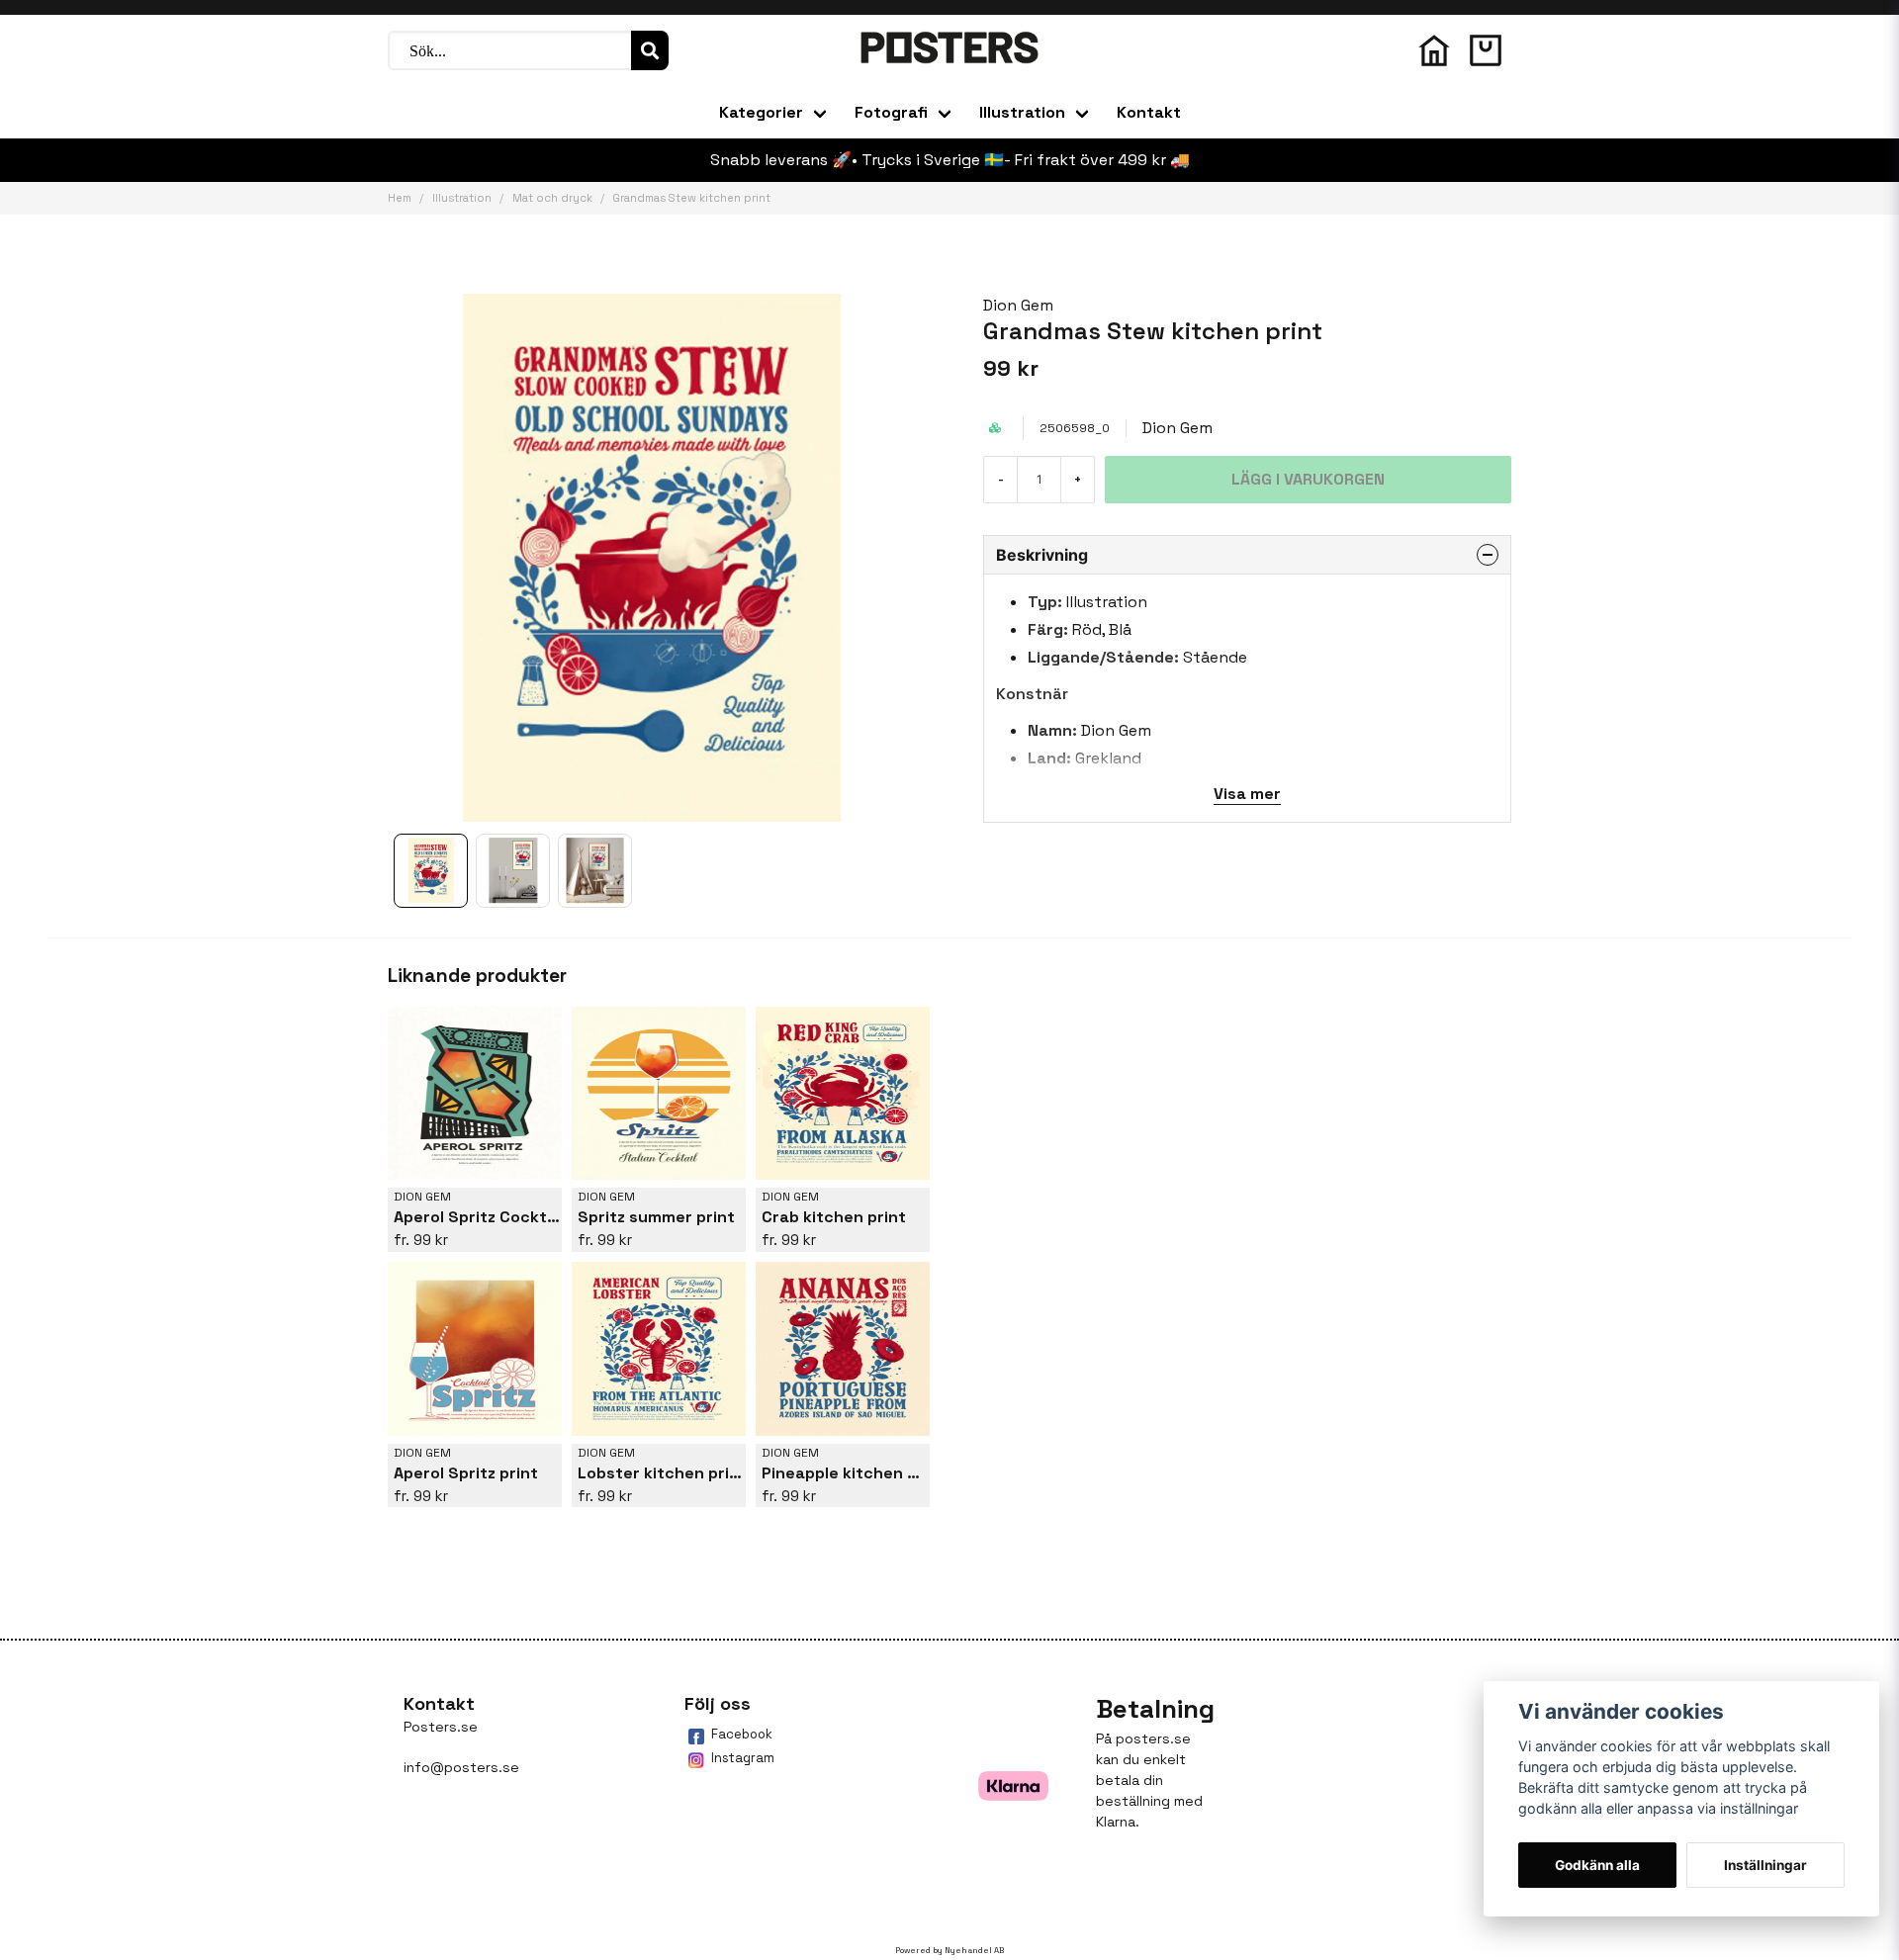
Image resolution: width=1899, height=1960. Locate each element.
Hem (399, 198)
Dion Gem (1018, 305)
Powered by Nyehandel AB (949, 1950)
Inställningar (1765, 1865)
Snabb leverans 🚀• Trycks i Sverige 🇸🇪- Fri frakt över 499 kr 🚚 (950, 159)
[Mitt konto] (1434, 50)
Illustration (1022, 112)
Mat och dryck (552, 198)
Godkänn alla (1597, 1865)
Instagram (742, 1757)
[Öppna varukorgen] (1485, 50)
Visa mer (1247, 793)
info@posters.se (461, 1767)
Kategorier (761, 112)
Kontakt (1149, 112)
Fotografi (891, 112)
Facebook (741, 1734)
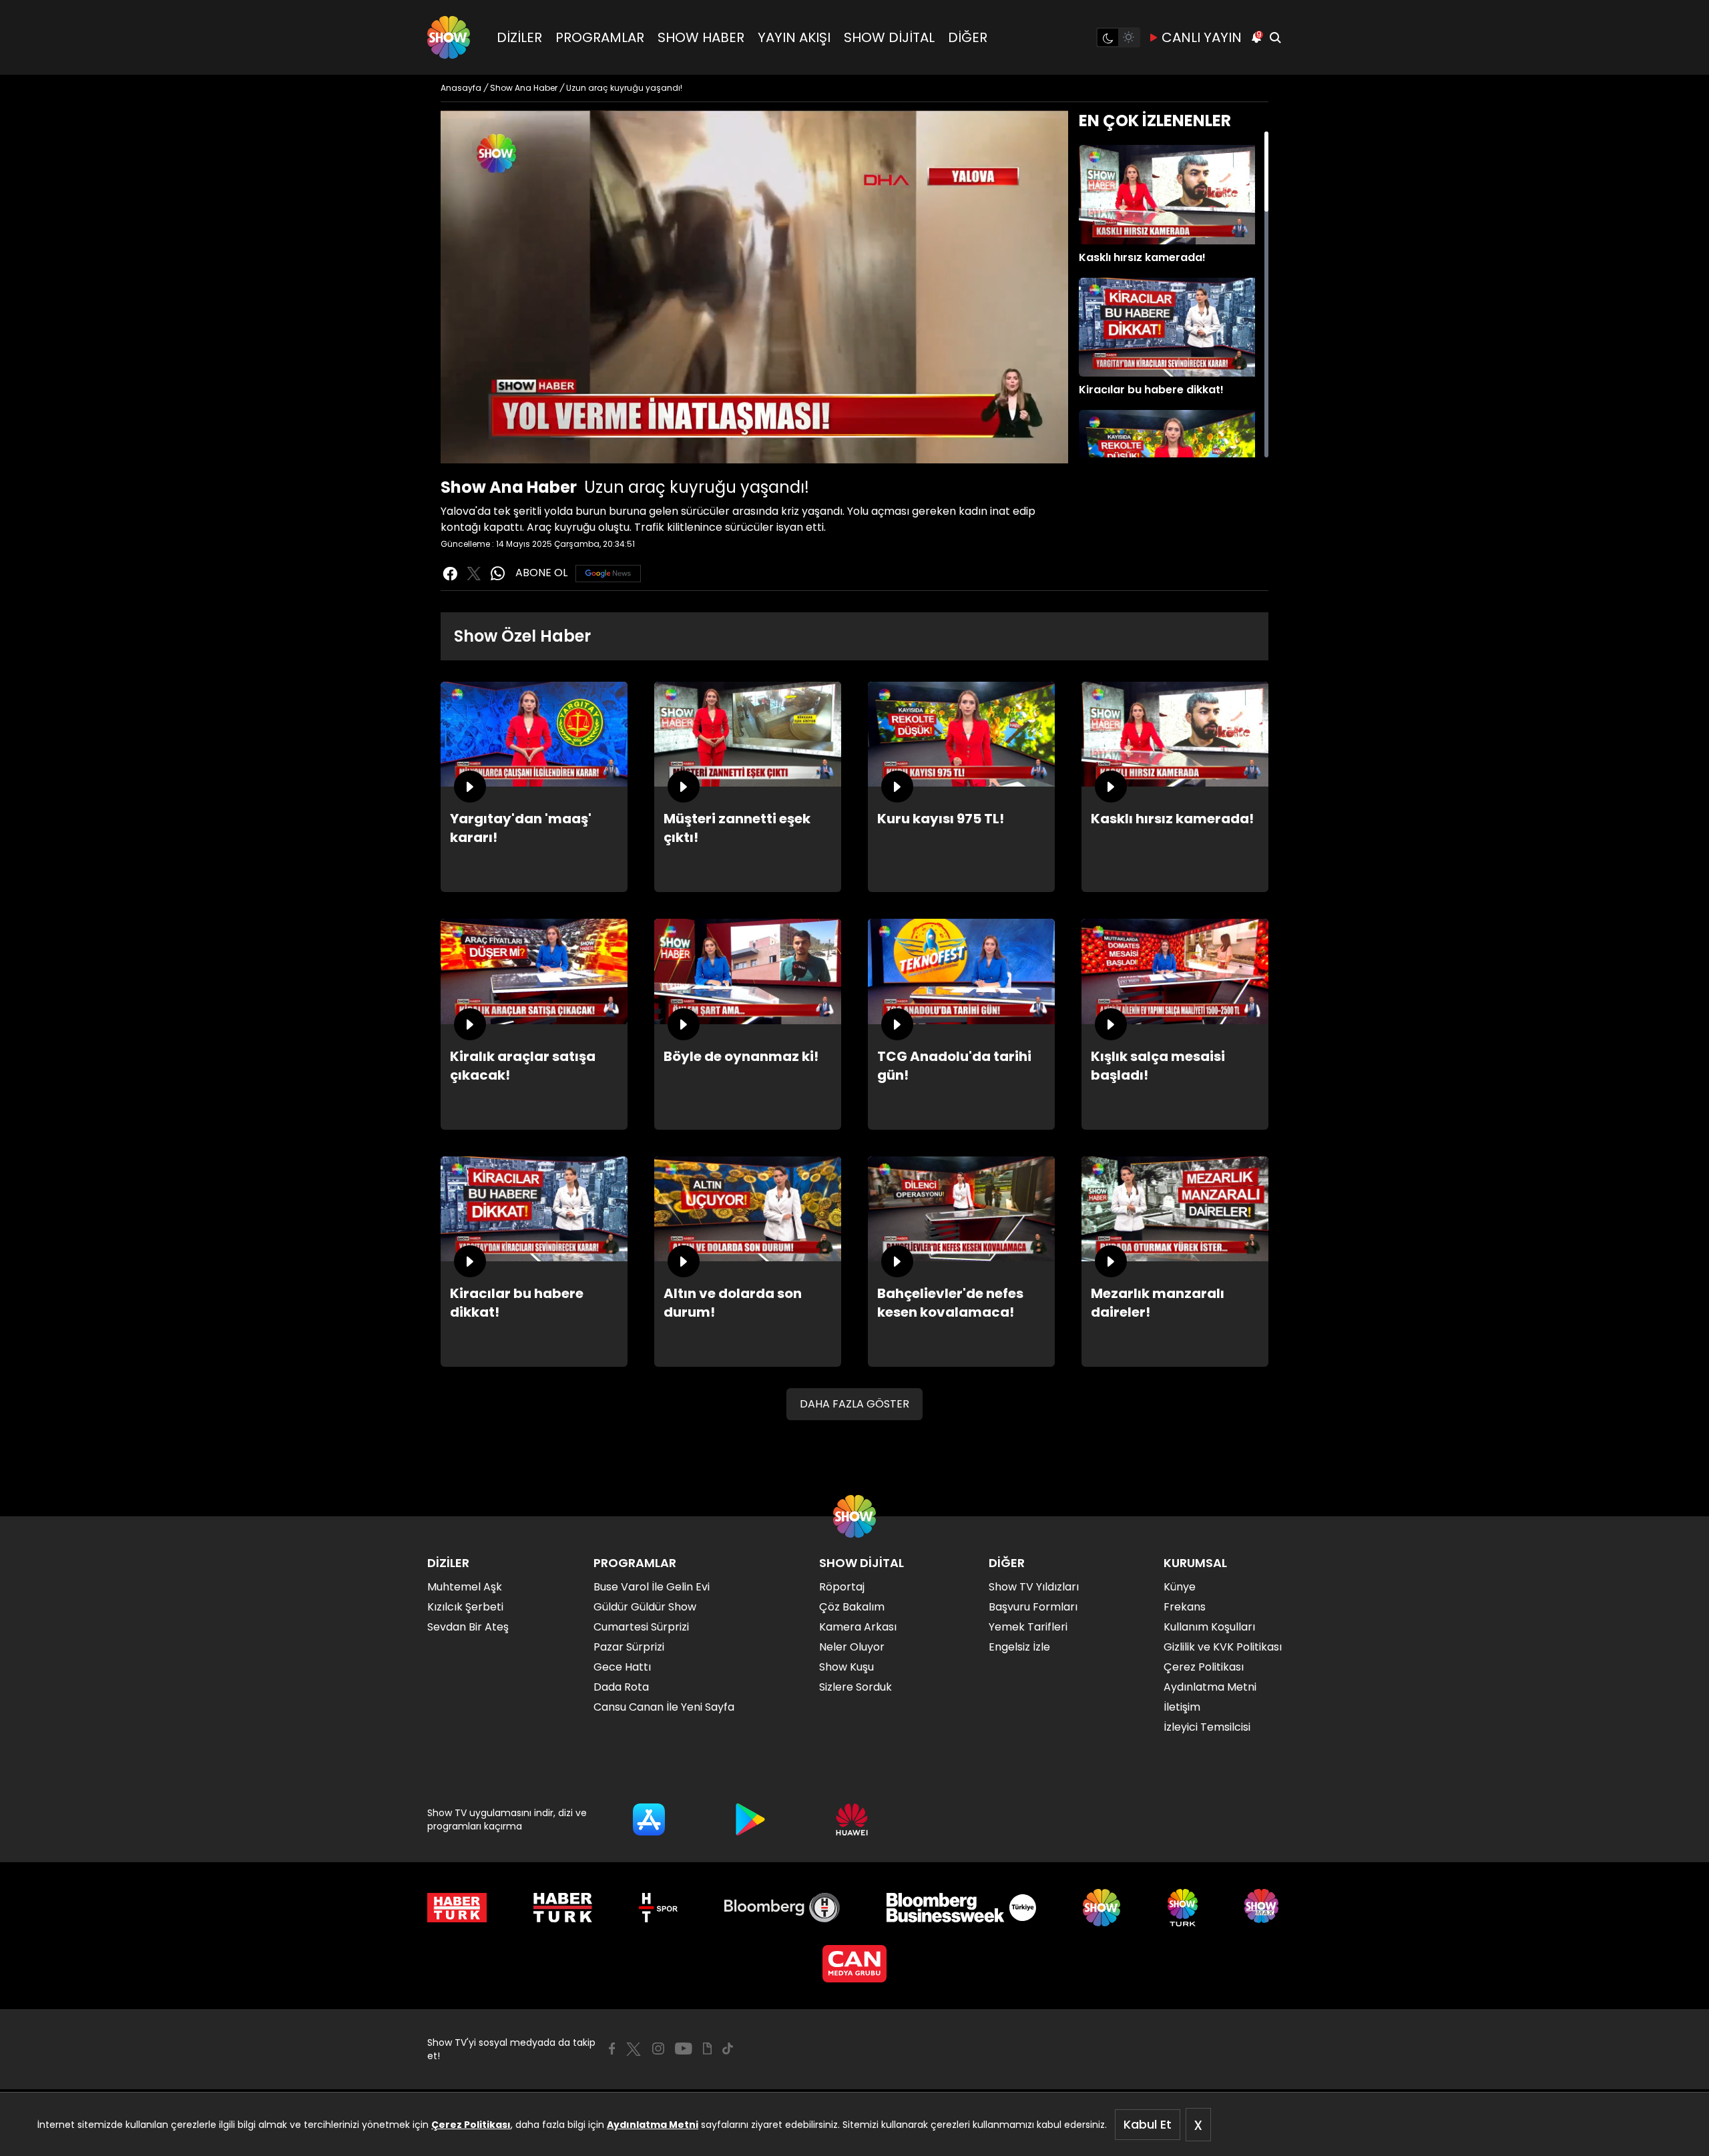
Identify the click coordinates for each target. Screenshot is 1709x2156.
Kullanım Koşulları (1209, 1627)
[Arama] (1275, 37)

━━━━━━

## TASK
Give again, word for word, only the lines from the one with "Snabb leverans 🚀•" through the last line of the entries, both included; no pictures go in the copy.

## RESULT FOR THIS TASK
Snabb leverans 🚀• Trycks i Sverige 🇸🇪- Fri frakt över 499 kr 🚚 (950, 159)
[Mitt konto] (1434, 50)
Illustration (1022, 112)
Mat och dryck (552, 198)
Godkänn alla (1597, 1865)
Instagram (742, 1757)
[Öppna varukorgen] (1485, 50)
Visa mer (1247, 793)
info@posters.se (461, 1767)
Kategorier (761, 112)
Kontakt (1149, 112)
Fotografi (891, 112)
Facebook (741, 1734)
Identify the click coordinates for each target. Screenshot is 1709x2156.
Kullanım Koşulları (1209, 1627)
[Arama] (1275, 37)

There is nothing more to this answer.